Она провела рукой по лицу брата.

— Вот еще морщина. И глубокая!.. А на прошлой неделе не было. Что случилось, брат?

— Устал. Ты же знаешь, какая у меня проклятая работа. Тысячи людей.

Ее улыбка расцветает, словно на лицо сыплется яблоневый цвет.

— Я людей люблю... Я их всех обнимаю. Они меня носят, а я их обнимаю... они все такие хорошие!

И лейтенант «с рюкзаком» не выдержал. Что-то влажное появилось на его глазах. Словно дым в глаза зашел. Он закашлялся и тихо сказал:

— Не все, Акулина Николаевна.

— Я — Саливоновна, — весело поправила его женщина.

— Простите, — Саливоновна...

Солод сидел, опустив голову. В его душе не было ни жалости к себе, ни раскаяния. Сквозное дупло. А в дупле теплился маленький уголек. Он освещал обугленную полость с сестринской щедростью, а сама не видела, что дерево скоро упадет. Должно упасть, и ей не следует этого видеть...

Держа ее за руку, Солод вкрадчиво заговорил:

— Я приехал проститься, Акулина. Ты у меня умница, все поймешь. Посылают далеко, в Сибирь. Там что-то строится. Это так неожиданно... Сегодня ночью еду.

Она молчит. Долго молчит. Затем вздыхает:

— Что ж... Если надо... Это я уже ни на что не способна. А ты — сильный и умный. Ты все можешь... Не стеречь же тебе всю жизнь сестру-калеку. Я не пропаду. Не волнуйся. И напоят, и накормят...

Он падает головой ей на грудь и несколько минут так лежит. Плечи у него неподвижны, а глаза сухие. Только уголек тлеет, тлеет. Будто ветром на него повеяло. Он — родной, он не жжет. Он только светит. Светит ему в последний раз...
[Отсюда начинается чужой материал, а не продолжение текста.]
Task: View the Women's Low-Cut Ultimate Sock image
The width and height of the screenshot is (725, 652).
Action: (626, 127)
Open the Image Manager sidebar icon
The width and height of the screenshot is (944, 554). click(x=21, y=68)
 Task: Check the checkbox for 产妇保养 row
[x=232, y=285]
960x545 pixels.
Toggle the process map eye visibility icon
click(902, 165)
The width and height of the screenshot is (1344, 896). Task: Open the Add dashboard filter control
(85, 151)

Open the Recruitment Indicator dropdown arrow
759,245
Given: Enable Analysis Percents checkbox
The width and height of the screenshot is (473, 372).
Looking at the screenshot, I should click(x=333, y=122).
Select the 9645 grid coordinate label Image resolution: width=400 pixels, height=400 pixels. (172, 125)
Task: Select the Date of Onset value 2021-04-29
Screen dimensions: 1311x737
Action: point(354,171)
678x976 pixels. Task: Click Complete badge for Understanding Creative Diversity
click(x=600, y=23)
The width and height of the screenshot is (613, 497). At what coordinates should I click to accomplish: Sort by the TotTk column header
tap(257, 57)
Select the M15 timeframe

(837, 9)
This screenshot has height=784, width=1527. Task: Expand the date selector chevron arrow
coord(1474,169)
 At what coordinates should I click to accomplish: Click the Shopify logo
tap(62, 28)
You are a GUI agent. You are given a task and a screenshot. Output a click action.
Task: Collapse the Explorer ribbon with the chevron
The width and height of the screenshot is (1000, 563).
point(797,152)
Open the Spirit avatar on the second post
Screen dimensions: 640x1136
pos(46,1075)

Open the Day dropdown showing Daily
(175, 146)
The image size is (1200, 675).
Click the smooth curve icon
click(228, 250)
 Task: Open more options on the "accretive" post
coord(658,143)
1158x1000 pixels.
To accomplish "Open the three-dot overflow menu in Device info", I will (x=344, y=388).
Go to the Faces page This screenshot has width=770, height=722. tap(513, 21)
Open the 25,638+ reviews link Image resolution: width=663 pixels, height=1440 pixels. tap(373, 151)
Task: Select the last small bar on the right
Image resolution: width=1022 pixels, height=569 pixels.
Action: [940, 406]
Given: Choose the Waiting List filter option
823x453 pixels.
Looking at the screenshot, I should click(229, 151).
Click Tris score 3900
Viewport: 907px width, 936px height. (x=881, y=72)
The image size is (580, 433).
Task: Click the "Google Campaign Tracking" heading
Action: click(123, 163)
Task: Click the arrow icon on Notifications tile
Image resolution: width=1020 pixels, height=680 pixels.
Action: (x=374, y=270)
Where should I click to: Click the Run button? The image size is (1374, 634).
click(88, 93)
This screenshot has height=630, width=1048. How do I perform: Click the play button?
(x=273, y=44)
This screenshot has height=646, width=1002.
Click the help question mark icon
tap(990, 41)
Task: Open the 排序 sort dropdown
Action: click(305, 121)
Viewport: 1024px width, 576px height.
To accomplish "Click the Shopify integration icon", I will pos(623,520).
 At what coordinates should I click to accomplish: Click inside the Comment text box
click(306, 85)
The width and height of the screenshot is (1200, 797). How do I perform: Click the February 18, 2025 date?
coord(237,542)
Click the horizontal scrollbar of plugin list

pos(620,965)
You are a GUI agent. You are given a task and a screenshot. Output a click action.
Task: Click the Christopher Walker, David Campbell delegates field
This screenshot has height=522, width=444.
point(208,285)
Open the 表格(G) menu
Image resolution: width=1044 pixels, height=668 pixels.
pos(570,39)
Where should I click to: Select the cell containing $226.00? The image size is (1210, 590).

И в этом свете он вдруг увидел себя. Всю свою жизнь. Так, как никогда не видел от пьяной вспышки ножа в далекой-далекой тьме до неизбежной, желаемой пули. А что было между тем?.. Разорванная ветром паутина. Он сам ее сплетал. Даже не он — какие-то темные инстинкты у него внутри. Инстинкты того живучего, потустороннего мира, в котором экономии, лавочники, батраки...

Возьми в руки и разломи надвое кусок стали. Излом будет неровный. Острые острия одного куска зайдут между острыми остриями другого, как пальцы левой руки между пальцами правой.

Так в семнадцатом разломился мир. И Солод оказался на одном острие противоположного мира, и далеко — почти на четыре десятилетия, — вклинился в чужое и враждебное ему окружение.

Акулина будто где-то рядом, но она по ту сторону перелома. К ней не дойти...

Сейчас же Солод рухнул в трещину между двумя мирами, которые налегают друг на друга с космической силой, трутся острыми гранями, перемалывая все живое и мертвое, что попадает между ними. Никто ему не подаст руки ни с той, ни с другой стороны. Конец. Хоть бы скорее!

А могло быть и иначе. А могло ли?

Он встал, поцеловал безгрешную руку сестры.

— Прощай, Акулина. Не поминай лихом.

Она тихо, покорно:

— Будешь писать, Ваня?.. Родной мой, хороший... Пиши. А то умру.

Белая рука тянется к его волосам. Но он уже не склонился. Пора...

— Буду писать. Может, не часто. Но ты не волнуйся. Значит, работа.

Затем повернулся к лейтенантам, угрюмо наблюдавшим, как где-то глубоко в его обугленном нутре, сгорбленные в три погибели, как головастый зародыш в банке с препаратом, мучились остатки человека.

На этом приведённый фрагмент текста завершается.